- Problem details:
From the material below, return every line that includes "with".

== Information given

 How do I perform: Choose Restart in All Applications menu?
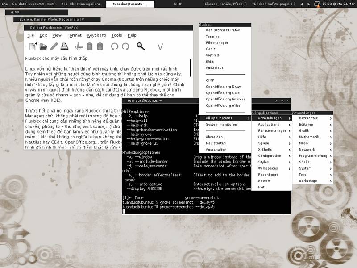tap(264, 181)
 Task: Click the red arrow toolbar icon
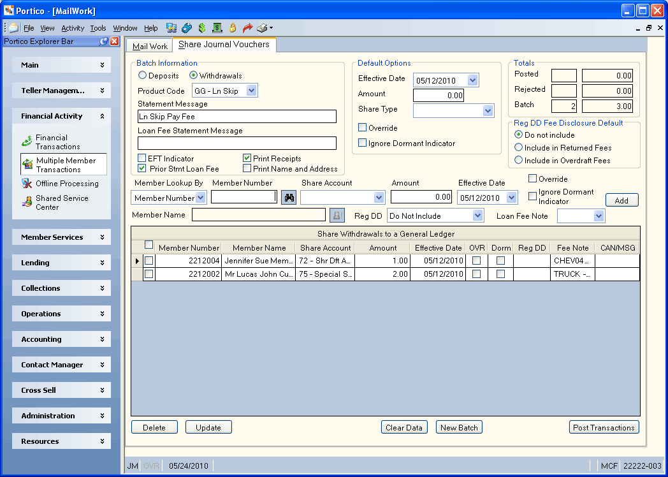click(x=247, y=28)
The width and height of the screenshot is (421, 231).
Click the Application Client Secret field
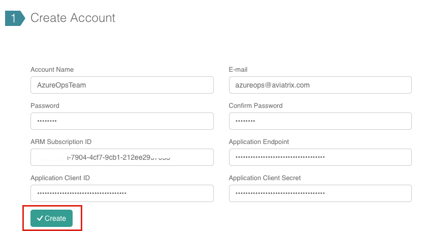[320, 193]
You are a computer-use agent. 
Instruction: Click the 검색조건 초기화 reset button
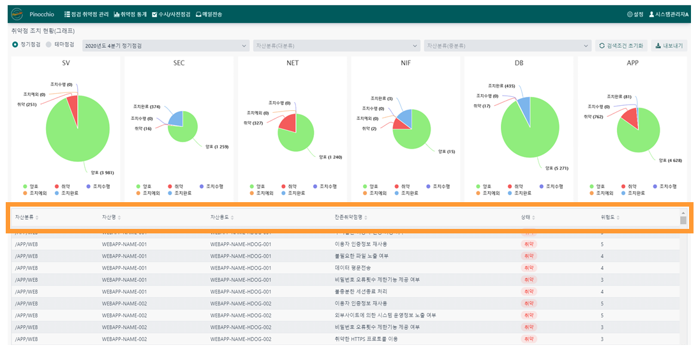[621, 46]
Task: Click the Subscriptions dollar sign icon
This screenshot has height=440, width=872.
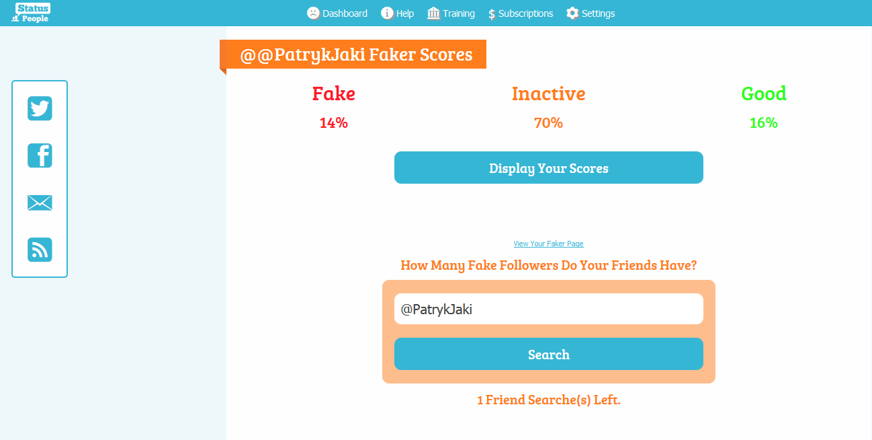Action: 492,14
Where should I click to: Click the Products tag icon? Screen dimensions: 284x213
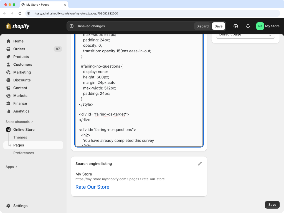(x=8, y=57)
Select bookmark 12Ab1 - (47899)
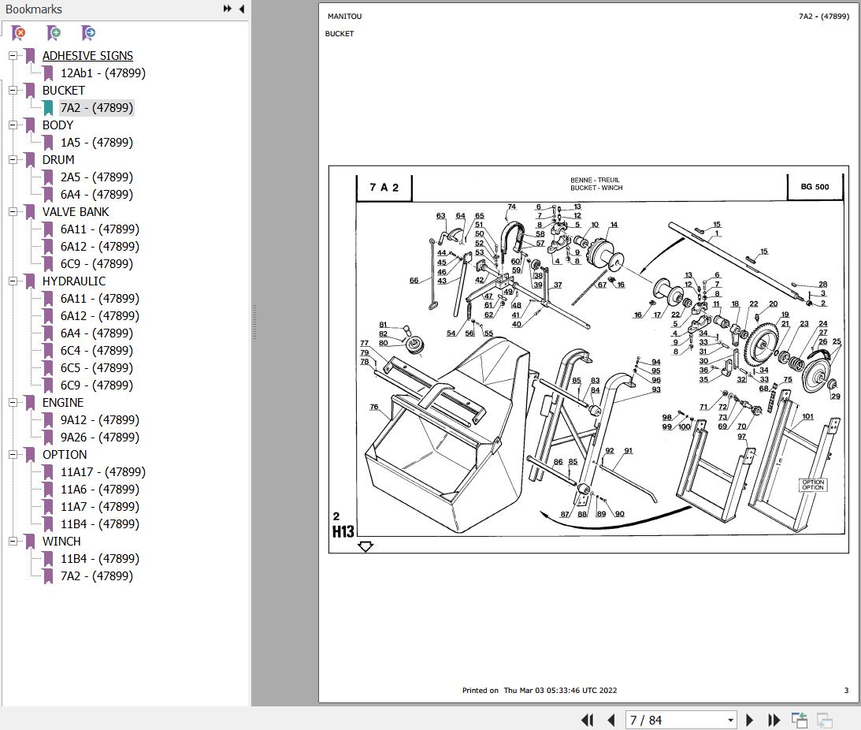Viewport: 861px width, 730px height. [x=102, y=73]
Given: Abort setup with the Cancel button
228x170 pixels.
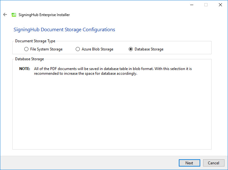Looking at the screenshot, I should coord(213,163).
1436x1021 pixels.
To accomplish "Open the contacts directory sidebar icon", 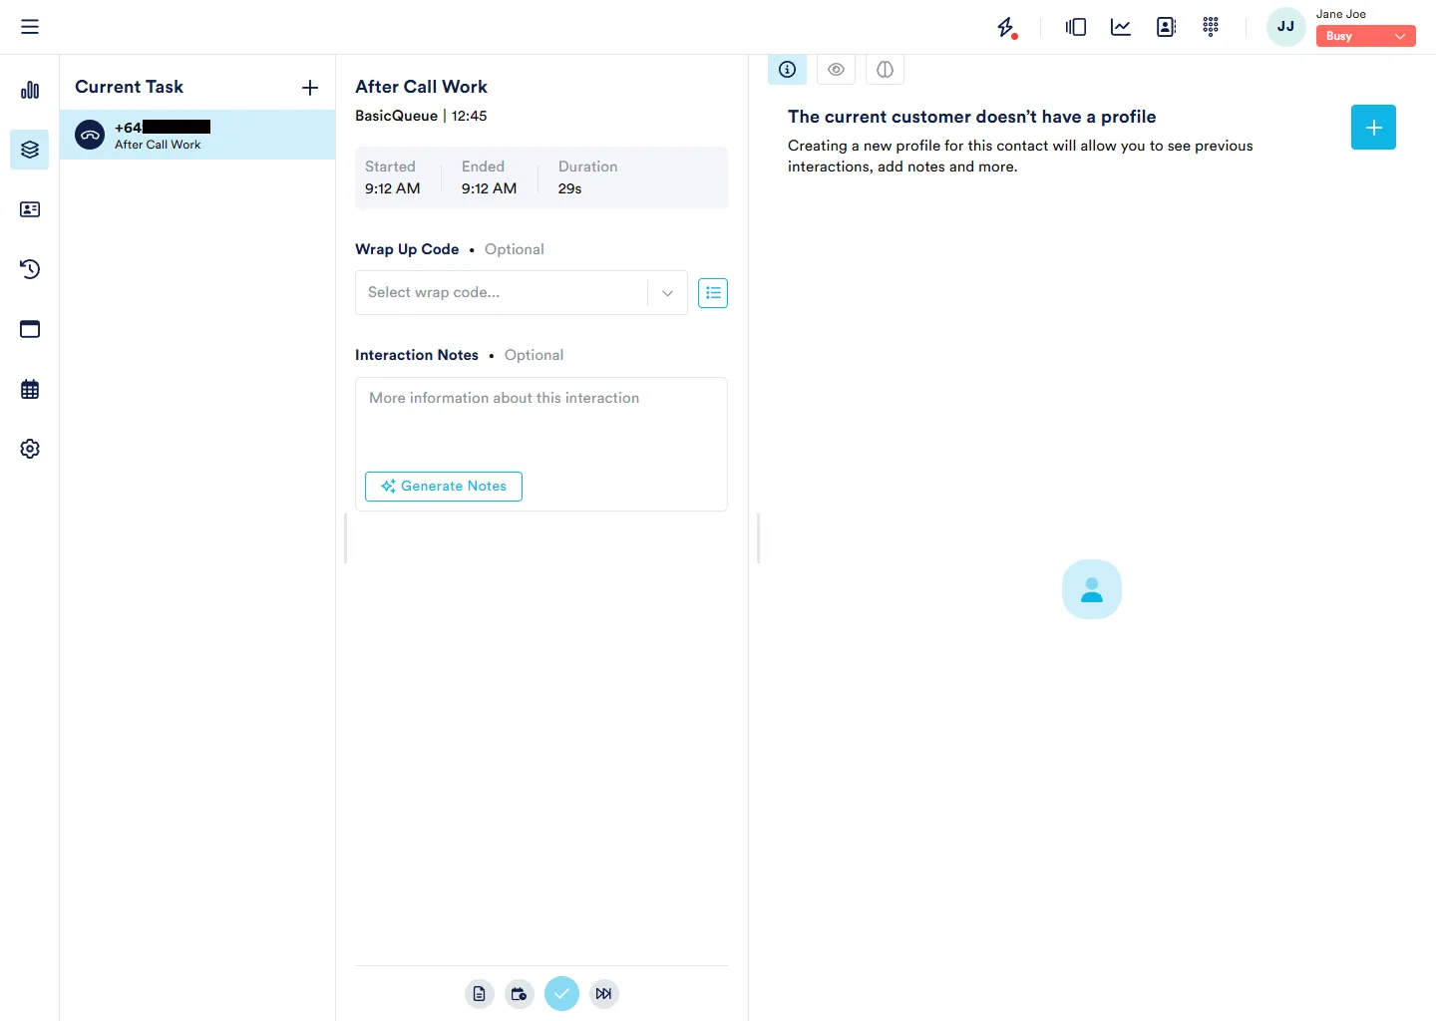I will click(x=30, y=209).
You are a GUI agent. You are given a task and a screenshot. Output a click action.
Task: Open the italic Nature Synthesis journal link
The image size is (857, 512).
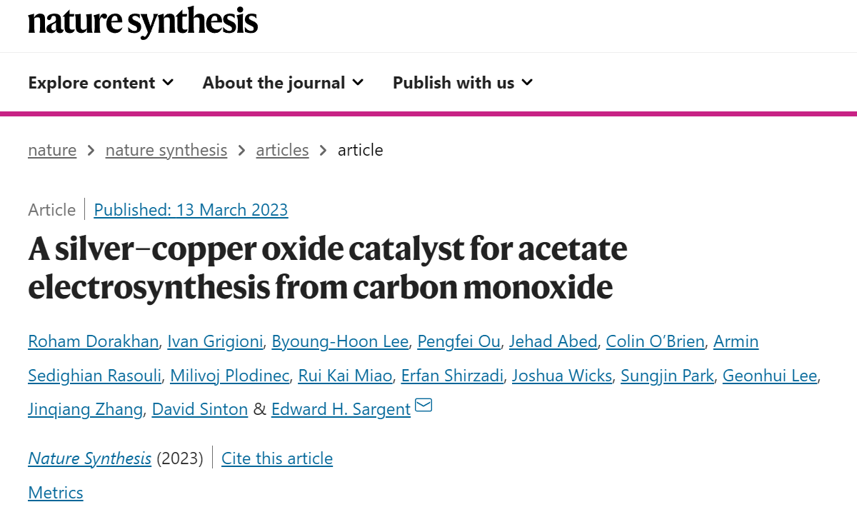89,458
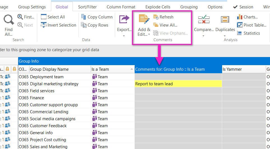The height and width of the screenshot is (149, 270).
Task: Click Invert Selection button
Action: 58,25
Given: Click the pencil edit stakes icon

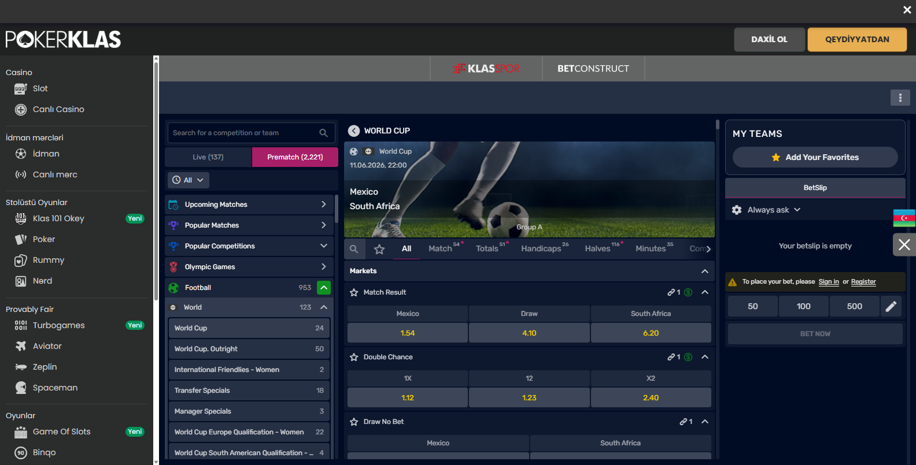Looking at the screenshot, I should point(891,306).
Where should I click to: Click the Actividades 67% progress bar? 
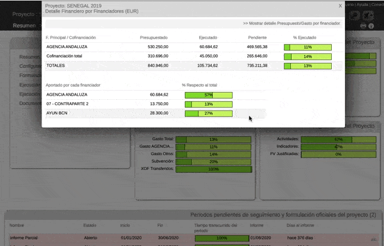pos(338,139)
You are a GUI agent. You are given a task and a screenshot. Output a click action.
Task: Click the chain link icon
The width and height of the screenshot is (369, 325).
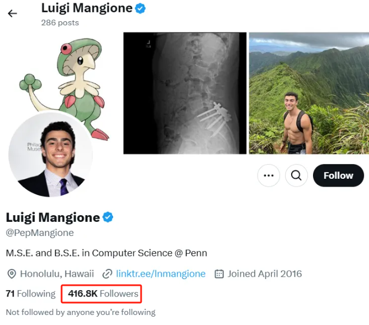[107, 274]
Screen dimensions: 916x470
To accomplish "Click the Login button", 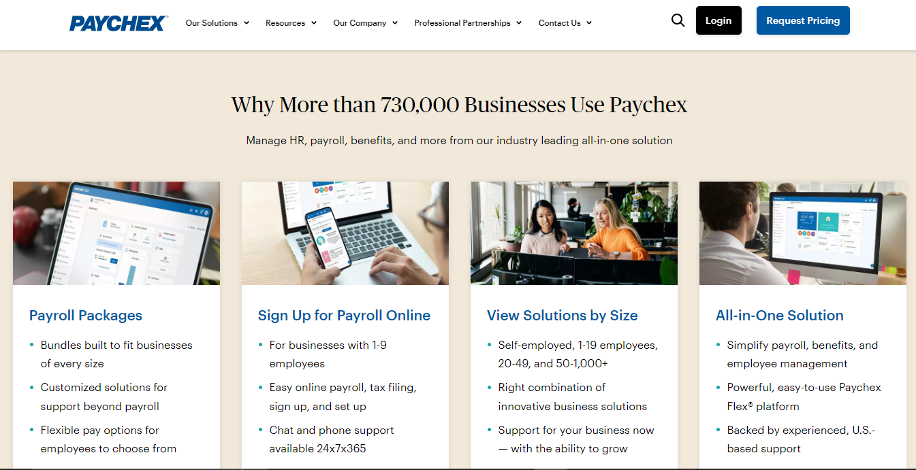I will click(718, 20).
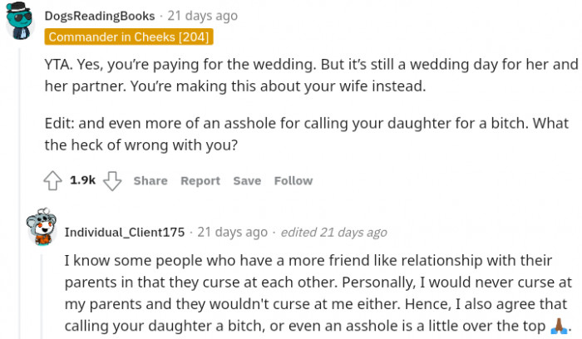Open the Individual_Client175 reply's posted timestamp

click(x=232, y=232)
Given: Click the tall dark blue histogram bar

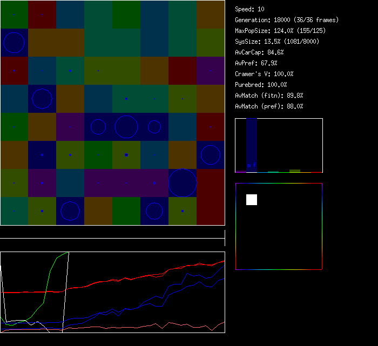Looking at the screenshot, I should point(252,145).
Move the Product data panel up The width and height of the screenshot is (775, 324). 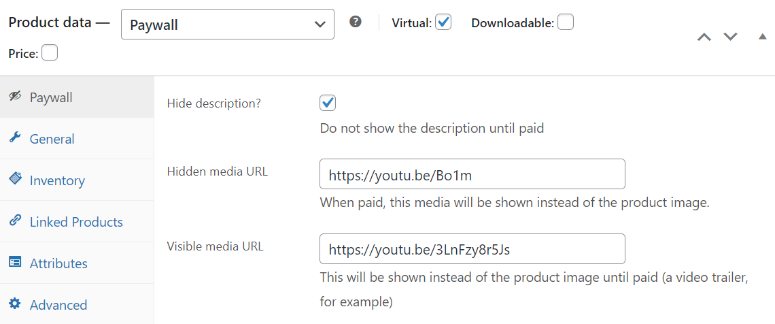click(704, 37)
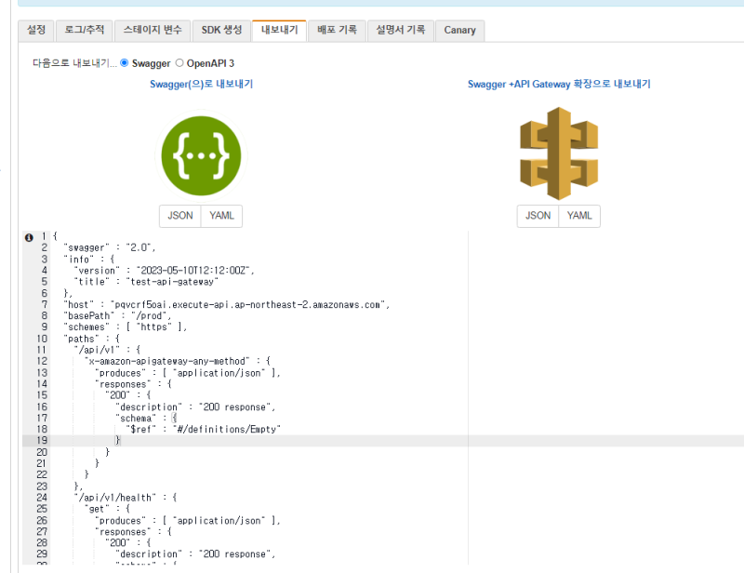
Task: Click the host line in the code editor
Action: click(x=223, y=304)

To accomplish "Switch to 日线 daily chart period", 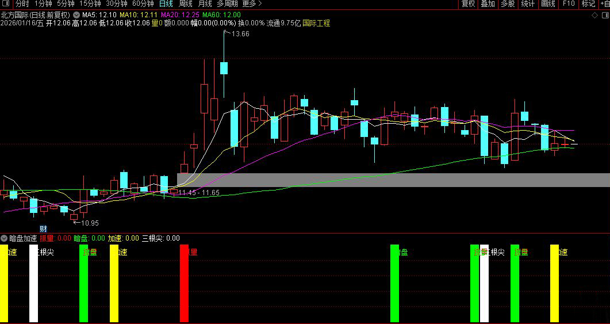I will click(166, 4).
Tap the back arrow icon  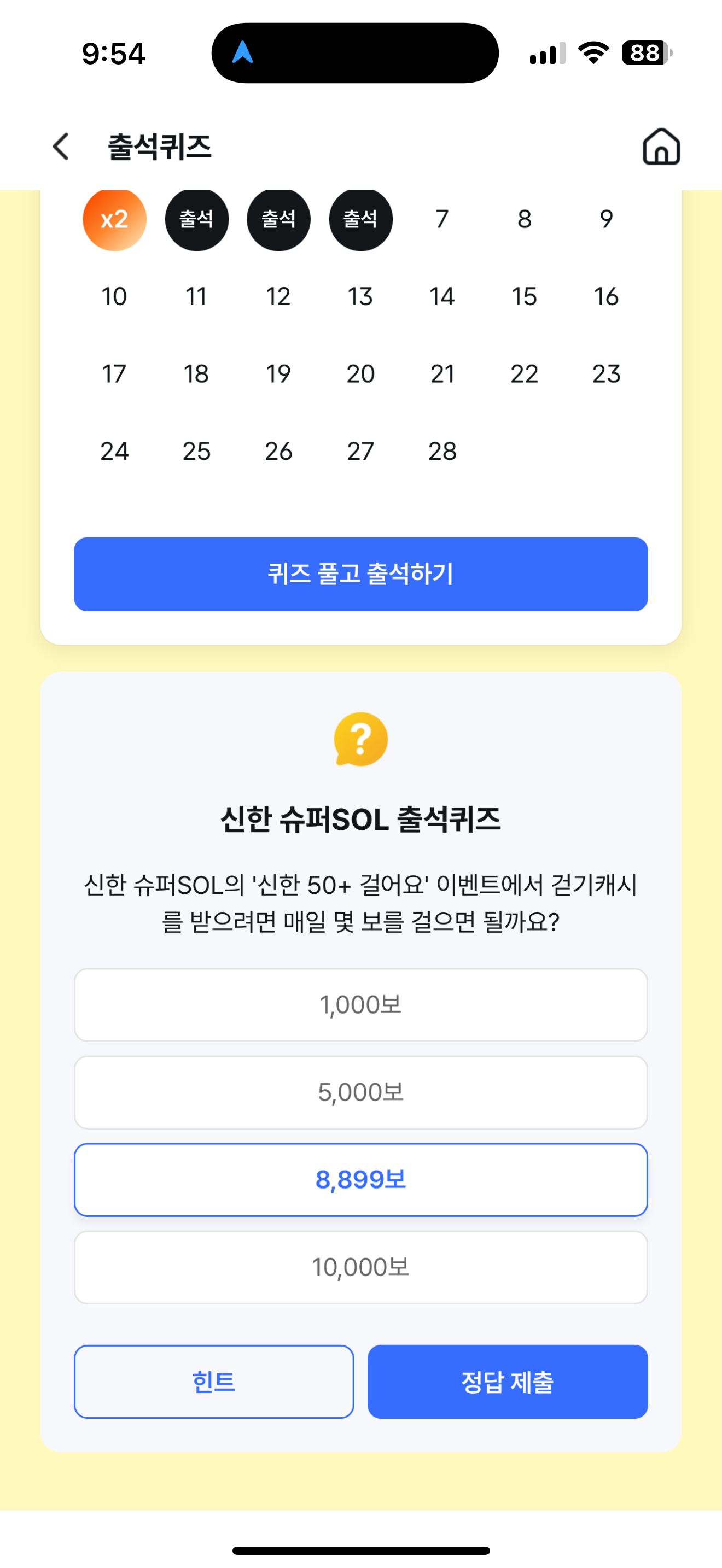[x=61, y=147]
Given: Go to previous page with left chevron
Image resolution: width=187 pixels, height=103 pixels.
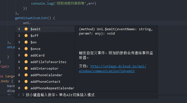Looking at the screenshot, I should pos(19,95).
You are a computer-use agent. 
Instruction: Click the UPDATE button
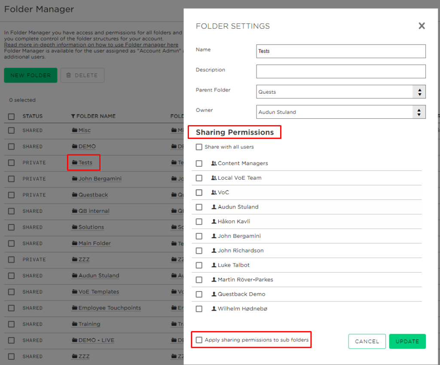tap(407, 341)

====

- Solution to the problem:
Given: Abort setup with the Cancel button
Given: Go to previous page with left chevron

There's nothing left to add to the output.